The stuff on the tables was disappointing to me, but only because I had built it up in my head. These were the things you would see at Anytown Baptist Church, and there was nothing to suggest that the donors were not born and raised in the American South. After a look through the tables, we decided to follow our noses inside.

Once we got into the fellowship hall, it was apparent that the yard sale outside was only the secondary fundraiser. In the middle of the room were half a dozen tables shoved together, piled high with to-go trays of sushi, huge jars of kimchi, and I don't even know what else. A guy handed us menus printed in Korean (presumably) and English and told us that there were free samples for everything they were selling. And indeed, all around the perimeter of the room there were people battering and frying and assembling food to put out on styrofoam plates, ready to be stabbed with a toothpick and sampled. It was way better than the row of samples carts at Sam's Club.

Before we even had a chance to figure out what we wanted to try, a tiny woman accosted us and dragged us over to the nearest fry station. She handed us toothpicks laden with unfamiliar food, explaining that it was like a pancake and would be good with coffee. Before we could say much of anything she was handing us something else, some fried potato and veggie cake, and then it was tempura, and then some spicy rice thing. I wasn't sure if we were getting this kind of attention because we obviously were not all that familiar with Korean food or if everyone was handed samples faster than they could eat them. I was afraid to say anything, like she was actually selling me Korea itself, not various items of its cuisine.

We must have reached the end of the samples, because our guide disappeared as quickly as she had come, ready to give some other unsuspecting shoppers the hard sell. And then I saw the grandmothers.

Along the back of the room were several tables laid end to end. There was an older Asian lady positioned every three feet down the line, resulting in eight or so Korean grandmothers. They were making sushi. Each had a bowl of rice at hand, as well as a set of ingredients sliced long and thin, some we recognized and some we did not. They laid out their mats, covered them with nori and rice, then arranged the long slices of various colored foods in the middle. Then they rolled them tightly, sliced them, and put them on a plate, ready to be collected and packed in trays to be sold. They worked methodically, as if they done this thousands of times at home, while chatting back and forth to each other. I decided without hesitation that I would definitely buy yard sale sushi made by Korean grandmothers.

We bought one tray of 30 generous-sized pieces of sushi for $6, which is an incredible price. We drove back home to put it in the fridge while we hit the rest of the sales on the list. We were also very enamored of the tempura but thought it might be soggy by lunchtime.
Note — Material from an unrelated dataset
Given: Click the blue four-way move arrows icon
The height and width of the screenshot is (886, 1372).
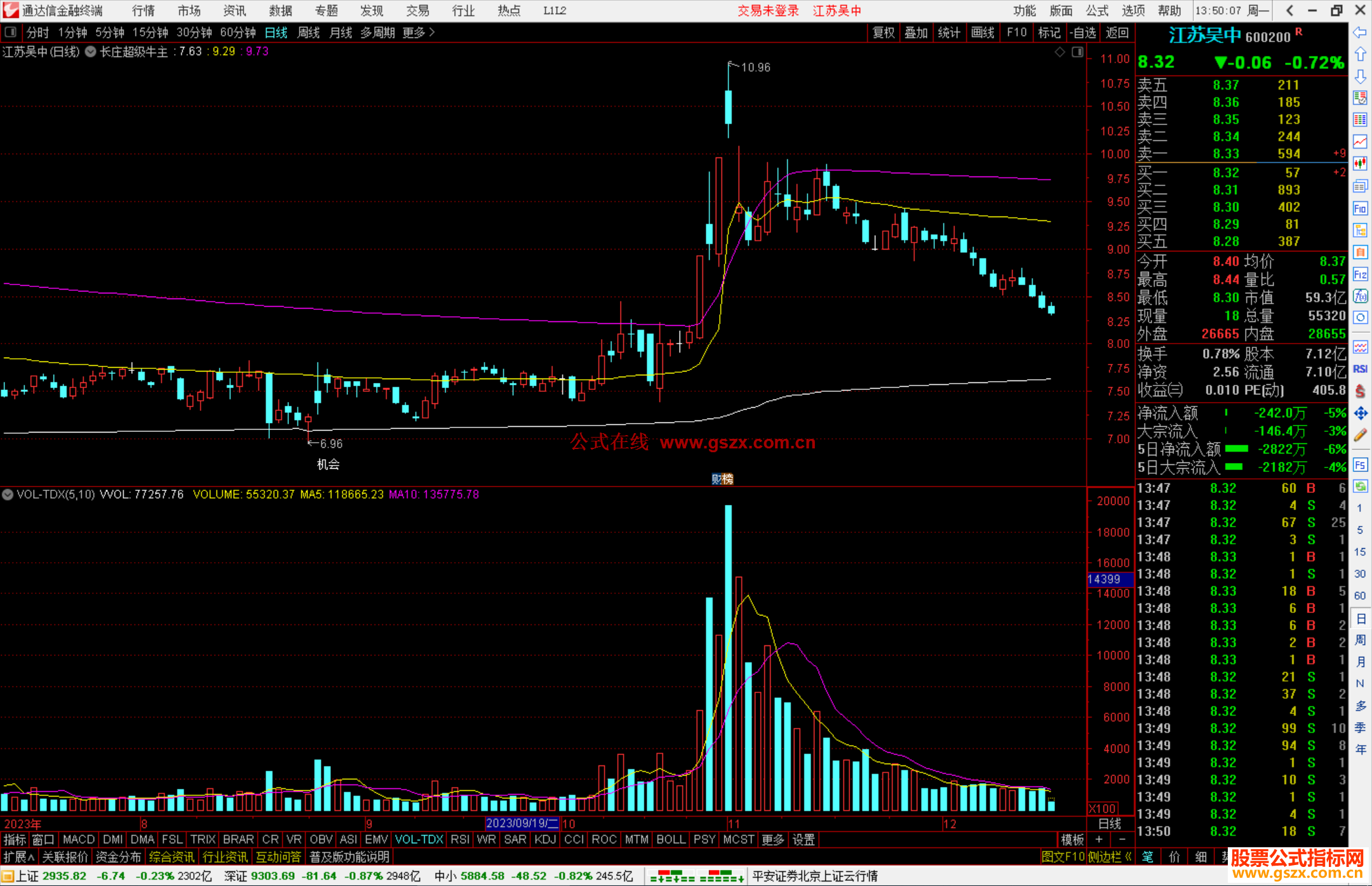Looking at the screenshot, I should coord(1360,413).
When we came back around noon, we did not make our traditional post-sale pizza, but unwrapped the saran wrap of our fresh, homemade sushi. I think it was the best sushi I'd ever had and I don't even know what all was in it. The yard sale at the Korean Baptist Church had been something to remember, though not in the way I had expected.

"We should start going to that church," Josh said as we were leaving the sale.

"Uh, I'm not sure if they have services in English. Are you planning on learning Korean?" That's me, always killing dreams by being practical.

"But think of the potlucks," he answered. I did. It was tempting. I could learn to eat with chop sticks if only I could get those sweet Korean grandmothers to cook for me.

It was also worth mentioning that the Koreans were selling haircuts Saturday, too. I did not get a yard sale haircut that day. But that doesn't mean that I wouldn't.